Wißt Ihr, worauf ich mich freue? – sobald ich Deutschland betrete, laufe ich in eine Konditorei und esse, was mir gefällt. Es muß in der Einförmigkeit der Kost liegen, daß man plötzlich solch ein lebhaftes Verlangen nach irgend einer Leckerei verspürt. –
Hier brechen meine Aufzeichnungen über diese Reise ab, die Briefe scheinen verloren.

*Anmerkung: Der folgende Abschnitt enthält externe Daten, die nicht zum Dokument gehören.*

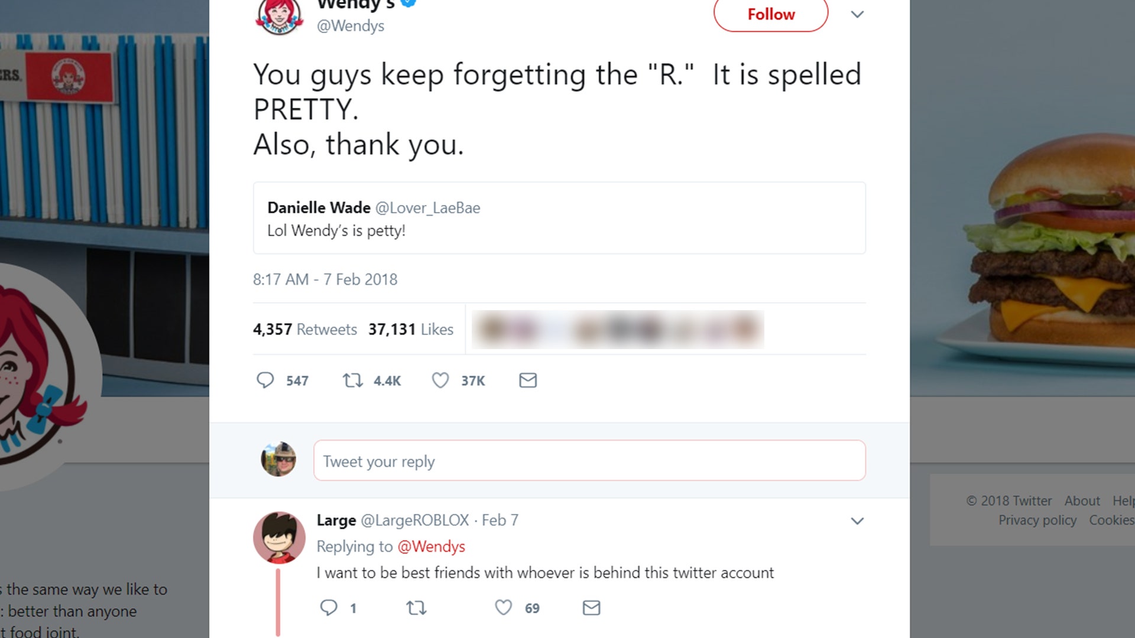This screenshot has height=638, width=1135.
Task: Retweet using the retweet arrows
Action: click(353, 380)
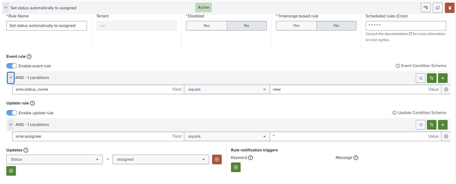The width and height of the screenshot is (456, 184).
Task: Add condition with plus in Event rule
Action: tap(443, 78)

Ich erinnere mich dunkel, daß wir in Regen und stürmischem Wetter ohne Aufenthalt an St. Helena vorüberfuhren, daß trotz der hohen See ein Boot herauskam und der einhändige Bootsmann mir ein Briefchen der Dame überbrachte, die mir das Jahr vorher die Blumen schickte und der ich durch eine Neujahrskarte gedankt hatte. Das Briefchen trug der Bootsmann seit Wochen bei sich, für den Fall, daß der »Regulus« herankäme, und ich erfuhr daraus den Namen der unbekannten Freundin – ihre Schwestern hatten sich seitdem verheiratet – Lena George.
Die weitere Reise verlief ohne besonderen Zwischenfall, wir erreichten London in gutem Wohlsein. Der erste Brief, den wir erhielten, brachte uns die Nachricht von dem Tode meiner Mutter und alle andere Erinnerung an diese Zeit ist dadurch in mir ausgelöscht.